The paper does a good job outlining four major areas of open cloud that need focus:

The Lagging Network Layer. The history of computing has been one of movement from proprietary to open standards. Server and software vendors have embraced Intel (News - Alert) X86 architectures with standard operating systems such as Windows, Linux, VMWare,

and others. In this environment, customers are less willing to be tied down to the pace of innovation of just one vendor. By limiting choice, the closed network layer forces users to build

data centers in a specific way that may not meet their needs.

Open Cloud Networking. The Open Cloud Networking framework enables data center architectures that are driven by customer needs rather than vendor needs. Open Cloud

Networking is based on three elements: open architectures, open automation, and open ecosystems.

Open Architectures. The Open Cloud Networking infrastructure relies on open,

standards-based technology for interfaces, interconnect, control plane, and other aspects of network operations. Dell Force10 officials say that since no two data centers are exactly the same, flexibility “meets varied data center needs as no other approach can.”

Open Automation.
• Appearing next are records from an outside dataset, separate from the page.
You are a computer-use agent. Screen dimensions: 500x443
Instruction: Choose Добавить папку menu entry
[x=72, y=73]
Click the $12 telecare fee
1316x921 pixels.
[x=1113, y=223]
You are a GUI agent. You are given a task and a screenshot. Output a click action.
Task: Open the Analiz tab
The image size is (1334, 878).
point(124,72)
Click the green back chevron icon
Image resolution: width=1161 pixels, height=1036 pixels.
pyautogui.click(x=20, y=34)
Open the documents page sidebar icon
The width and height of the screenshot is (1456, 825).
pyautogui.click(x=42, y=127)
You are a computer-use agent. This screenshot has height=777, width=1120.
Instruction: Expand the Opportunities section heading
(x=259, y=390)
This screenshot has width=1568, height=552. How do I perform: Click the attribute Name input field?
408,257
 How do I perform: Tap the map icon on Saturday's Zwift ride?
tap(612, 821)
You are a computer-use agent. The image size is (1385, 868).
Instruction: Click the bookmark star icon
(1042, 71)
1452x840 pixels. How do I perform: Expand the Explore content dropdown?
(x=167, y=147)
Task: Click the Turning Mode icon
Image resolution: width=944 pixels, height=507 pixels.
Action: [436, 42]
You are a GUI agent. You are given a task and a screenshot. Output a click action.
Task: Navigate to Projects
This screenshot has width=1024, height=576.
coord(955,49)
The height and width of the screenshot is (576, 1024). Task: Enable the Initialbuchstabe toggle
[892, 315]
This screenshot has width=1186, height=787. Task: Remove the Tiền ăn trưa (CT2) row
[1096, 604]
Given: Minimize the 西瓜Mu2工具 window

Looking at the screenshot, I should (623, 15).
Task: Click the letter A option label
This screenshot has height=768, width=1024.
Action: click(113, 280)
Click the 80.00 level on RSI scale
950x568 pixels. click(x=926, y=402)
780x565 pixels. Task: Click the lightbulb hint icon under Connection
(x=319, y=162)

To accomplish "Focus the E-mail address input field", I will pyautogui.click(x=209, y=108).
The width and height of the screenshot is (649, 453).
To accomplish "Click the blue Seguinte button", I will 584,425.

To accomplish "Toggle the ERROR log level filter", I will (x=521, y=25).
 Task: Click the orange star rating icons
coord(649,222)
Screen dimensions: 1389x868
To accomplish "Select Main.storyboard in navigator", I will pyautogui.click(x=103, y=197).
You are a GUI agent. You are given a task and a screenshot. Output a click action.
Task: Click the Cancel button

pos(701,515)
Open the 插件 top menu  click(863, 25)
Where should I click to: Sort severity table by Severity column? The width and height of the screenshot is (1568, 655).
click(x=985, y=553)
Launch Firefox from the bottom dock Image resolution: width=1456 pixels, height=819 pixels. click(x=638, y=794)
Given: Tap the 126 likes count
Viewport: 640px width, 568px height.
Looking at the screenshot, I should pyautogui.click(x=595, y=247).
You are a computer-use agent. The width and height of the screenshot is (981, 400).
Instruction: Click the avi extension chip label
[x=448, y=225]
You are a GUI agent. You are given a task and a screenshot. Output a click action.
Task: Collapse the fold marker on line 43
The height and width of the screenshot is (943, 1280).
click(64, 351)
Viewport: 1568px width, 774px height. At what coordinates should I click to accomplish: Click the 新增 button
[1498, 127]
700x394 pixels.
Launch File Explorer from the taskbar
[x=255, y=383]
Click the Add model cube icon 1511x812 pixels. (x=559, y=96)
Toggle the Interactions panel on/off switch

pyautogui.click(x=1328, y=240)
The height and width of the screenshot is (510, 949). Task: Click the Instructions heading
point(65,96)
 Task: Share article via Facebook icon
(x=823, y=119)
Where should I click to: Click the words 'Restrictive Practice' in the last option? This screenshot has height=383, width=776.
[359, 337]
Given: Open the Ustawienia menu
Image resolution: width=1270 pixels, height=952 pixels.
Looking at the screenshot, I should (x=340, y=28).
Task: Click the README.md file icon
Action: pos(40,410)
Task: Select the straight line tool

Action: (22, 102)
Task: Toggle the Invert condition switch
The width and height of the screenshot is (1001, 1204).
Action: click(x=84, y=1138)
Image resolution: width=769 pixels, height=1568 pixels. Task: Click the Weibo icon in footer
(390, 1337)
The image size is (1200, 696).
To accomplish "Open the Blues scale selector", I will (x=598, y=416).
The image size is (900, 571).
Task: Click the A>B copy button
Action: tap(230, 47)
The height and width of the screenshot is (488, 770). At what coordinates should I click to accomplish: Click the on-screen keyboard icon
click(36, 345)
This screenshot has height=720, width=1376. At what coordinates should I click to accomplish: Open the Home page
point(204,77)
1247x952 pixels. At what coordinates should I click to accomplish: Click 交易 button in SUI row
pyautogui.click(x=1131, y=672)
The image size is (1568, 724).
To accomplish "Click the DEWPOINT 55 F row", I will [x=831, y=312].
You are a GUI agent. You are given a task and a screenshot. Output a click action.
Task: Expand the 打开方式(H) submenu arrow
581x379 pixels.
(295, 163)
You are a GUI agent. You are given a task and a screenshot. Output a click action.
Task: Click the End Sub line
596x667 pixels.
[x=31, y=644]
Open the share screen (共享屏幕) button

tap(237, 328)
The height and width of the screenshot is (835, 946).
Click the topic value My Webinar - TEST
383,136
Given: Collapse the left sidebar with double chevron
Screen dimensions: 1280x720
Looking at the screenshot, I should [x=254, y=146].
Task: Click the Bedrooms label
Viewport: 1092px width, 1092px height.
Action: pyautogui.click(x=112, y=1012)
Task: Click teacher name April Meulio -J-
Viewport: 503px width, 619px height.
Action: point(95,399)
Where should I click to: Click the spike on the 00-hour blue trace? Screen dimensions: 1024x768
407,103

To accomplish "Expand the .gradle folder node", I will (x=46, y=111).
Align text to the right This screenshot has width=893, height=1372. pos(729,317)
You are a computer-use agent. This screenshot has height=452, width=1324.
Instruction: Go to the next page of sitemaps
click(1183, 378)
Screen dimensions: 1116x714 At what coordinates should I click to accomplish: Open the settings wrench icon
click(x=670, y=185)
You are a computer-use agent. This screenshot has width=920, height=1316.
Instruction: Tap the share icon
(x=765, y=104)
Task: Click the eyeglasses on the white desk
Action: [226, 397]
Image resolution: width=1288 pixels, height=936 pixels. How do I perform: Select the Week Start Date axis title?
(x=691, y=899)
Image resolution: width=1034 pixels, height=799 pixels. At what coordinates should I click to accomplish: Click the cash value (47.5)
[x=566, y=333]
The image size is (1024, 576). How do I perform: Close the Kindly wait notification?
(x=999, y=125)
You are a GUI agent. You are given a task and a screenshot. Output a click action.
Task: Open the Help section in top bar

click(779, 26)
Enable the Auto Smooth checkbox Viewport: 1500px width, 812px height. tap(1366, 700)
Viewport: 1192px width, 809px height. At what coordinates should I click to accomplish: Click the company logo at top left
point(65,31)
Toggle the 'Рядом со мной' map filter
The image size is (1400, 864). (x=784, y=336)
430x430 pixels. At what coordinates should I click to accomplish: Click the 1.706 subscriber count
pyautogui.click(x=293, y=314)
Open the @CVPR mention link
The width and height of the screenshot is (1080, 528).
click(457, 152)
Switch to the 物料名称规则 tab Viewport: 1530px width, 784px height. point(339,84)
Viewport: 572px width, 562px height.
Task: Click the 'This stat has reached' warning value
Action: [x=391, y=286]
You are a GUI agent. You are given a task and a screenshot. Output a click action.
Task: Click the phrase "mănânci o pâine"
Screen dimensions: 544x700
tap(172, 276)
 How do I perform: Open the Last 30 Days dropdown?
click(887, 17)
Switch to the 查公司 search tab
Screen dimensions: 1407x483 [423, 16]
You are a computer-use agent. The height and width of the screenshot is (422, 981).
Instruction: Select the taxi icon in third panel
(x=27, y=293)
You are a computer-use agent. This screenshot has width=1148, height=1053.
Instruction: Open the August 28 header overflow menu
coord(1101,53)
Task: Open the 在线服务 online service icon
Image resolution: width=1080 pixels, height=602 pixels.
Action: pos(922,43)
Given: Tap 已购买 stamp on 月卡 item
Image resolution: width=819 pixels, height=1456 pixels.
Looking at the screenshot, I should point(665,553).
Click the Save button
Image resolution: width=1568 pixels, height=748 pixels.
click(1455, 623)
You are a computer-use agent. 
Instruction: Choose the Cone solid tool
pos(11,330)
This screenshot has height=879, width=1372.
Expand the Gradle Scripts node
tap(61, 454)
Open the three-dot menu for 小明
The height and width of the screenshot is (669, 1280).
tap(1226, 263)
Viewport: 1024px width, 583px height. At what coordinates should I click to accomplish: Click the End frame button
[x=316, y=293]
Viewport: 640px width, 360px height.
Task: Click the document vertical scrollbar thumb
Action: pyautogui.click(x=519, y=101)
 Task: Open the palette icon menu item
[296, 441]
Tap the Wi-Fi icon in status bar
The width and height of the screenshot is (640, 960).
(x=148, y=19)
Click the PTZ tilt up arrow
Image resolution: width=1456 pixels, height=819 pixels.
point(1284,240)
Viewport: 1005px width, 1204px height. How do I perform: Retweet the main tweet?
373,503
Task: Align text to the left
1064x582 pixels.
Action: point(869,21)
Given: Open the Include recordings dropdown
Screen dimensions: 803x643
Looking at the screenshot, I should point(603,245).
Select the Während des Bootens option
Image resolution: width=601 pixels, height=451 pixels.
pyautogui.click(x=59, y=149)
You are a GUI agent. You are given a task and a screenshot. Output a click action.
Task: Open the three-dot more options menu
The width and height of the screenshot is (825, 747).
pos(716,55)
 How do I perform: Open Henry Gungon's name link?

For maximum choice, automation shouldn’t be something that forces users down a single vendor path. Open automation allows users to automate with

their choice of products.

“Cloud computing is rapidly gaining acceptance as the primary model for delivering flexible compute resources with high agility and reduced management costs,” Dell Force10 officials say, noting that the vision of cloud computing “can’t be realized to its full potential unless the computing, networking and storage layers of the data center are all derived from open, standardized interfaces and software.”